Visual Arts

William Turner MASTER OF LIGHT

Towards the end of the XVIII century, the concept of sublime began to enter the world of European art, a fascinating idea expressing the relationship between man and nature. The sublime shows how an individual’s feelings of fear or apprehension, triggered by a comparison with things larger than himself (the infinity of time or space or the appearance of suggestive natural phenomena such as storms or earthquakes) can turn into a form of indistinct pleasure which on the one hand provokes fear and anguish and on the other attracts and seduces.

The concept of sublime played a role of fundamental importance in Romanticism, a complex cultural movement which, in the field of pictorial art, accorded primary significance to the state of mind which a work of art should arouse.
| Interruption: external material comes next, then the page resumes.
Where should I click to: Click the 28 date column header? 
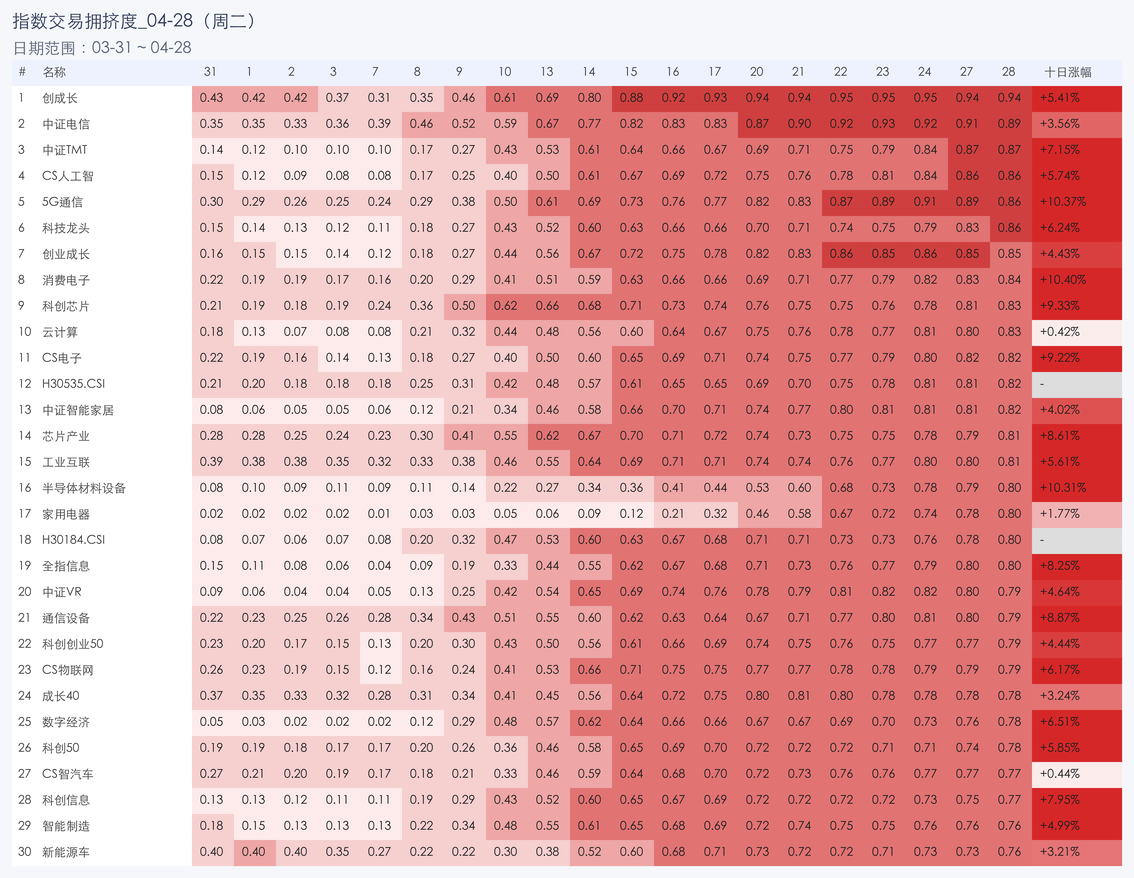[1008, 72]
The main artists of Romanticism were many in number, but among them William Turner stands out for his style, vision and perfect representation of sublime. 

Joseph Mallord William Turner was born in London in 1775. His father was a barber and wigmaker and his mother a highly fragile woman whose mental health collapsed following the early death of her daughter. She was put in an asylum and died before Turner was thirty.
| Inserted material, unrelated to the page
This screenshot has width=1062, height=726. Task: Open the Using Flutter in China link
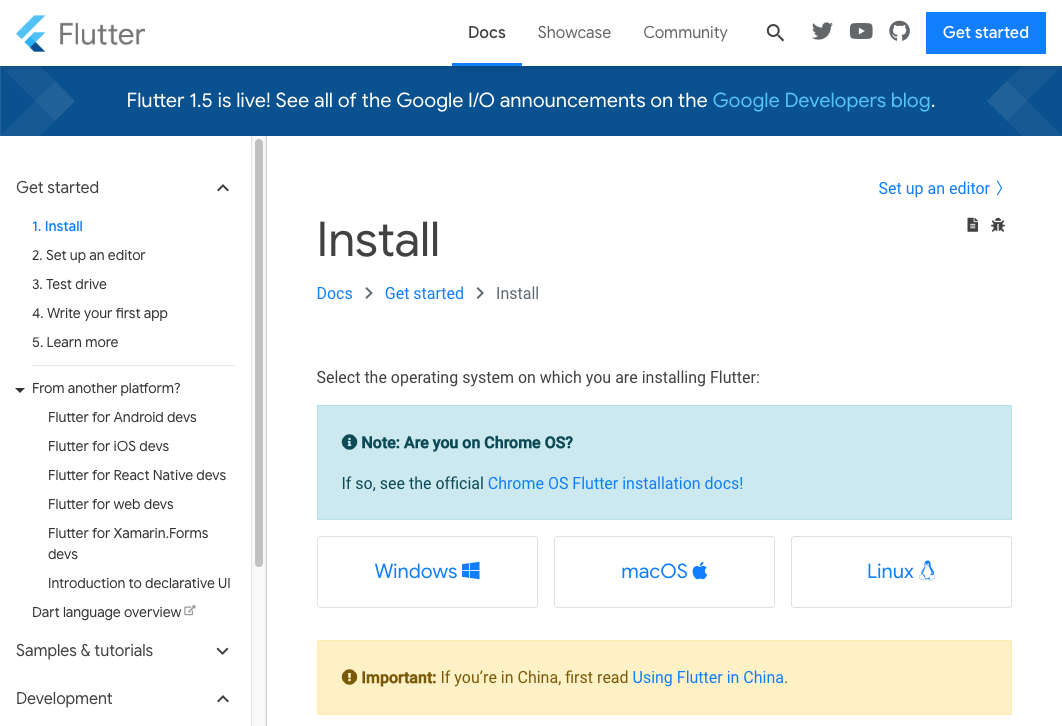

His passion for painting was evident at an early age and he entered London’s Royal Academy at fourteen. He began his first formative journeys in Britain and then Europe, and his paintings were exhibited at the Academy; his talent and fame developed hand in hand.

A recurring theme of his works is the depiction of nature in all its vigorous and violent forms, including blizzards, shipwrecks, storms and fires. These indissolubly link his work to the sublime and initially arouse in the observer a feeling of disorientation and fear, giving way to an unconscious, yet strong and mysterious, attraction.
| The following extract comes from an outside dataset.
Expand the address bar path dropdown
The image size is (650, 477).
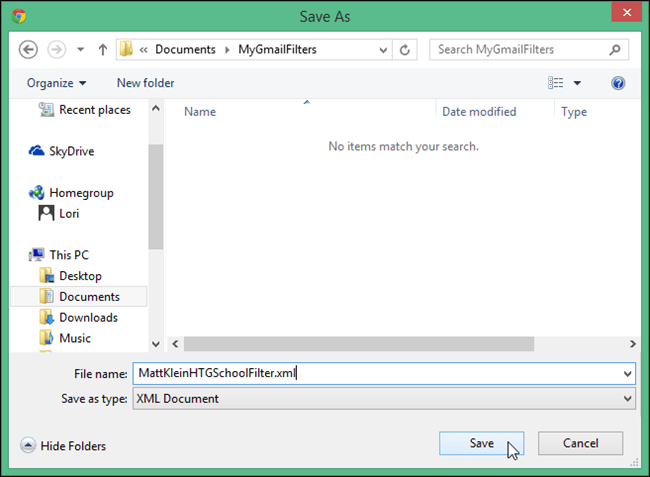click(383, 50)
Known as the ‘Painter of Light’, Turner attached great importance to this element, to the point where he could turn it into a mystical and independent presence.

Over the years, Turner distanced himself from the academic principles of the period, and developed a more personal style and technique: colours explode and shapes dissolve, becoming more abstract. These characteristic distinguished him from most of his contemporaries and led to his being considered one of the main forerunners of Impressionism.

One of his last and most famous paintings, Rain, Steam and Speed of 1844, is a perfect example of the development of his style. 

A hundred and fifty years after Turner’s death in 1851, one of his greatest works, The Fighting Temeraire, was voted the Greatest British Painting of All Time in a BBC survey. Nowadays William Turner is remembered as one of the greatest British artists ever.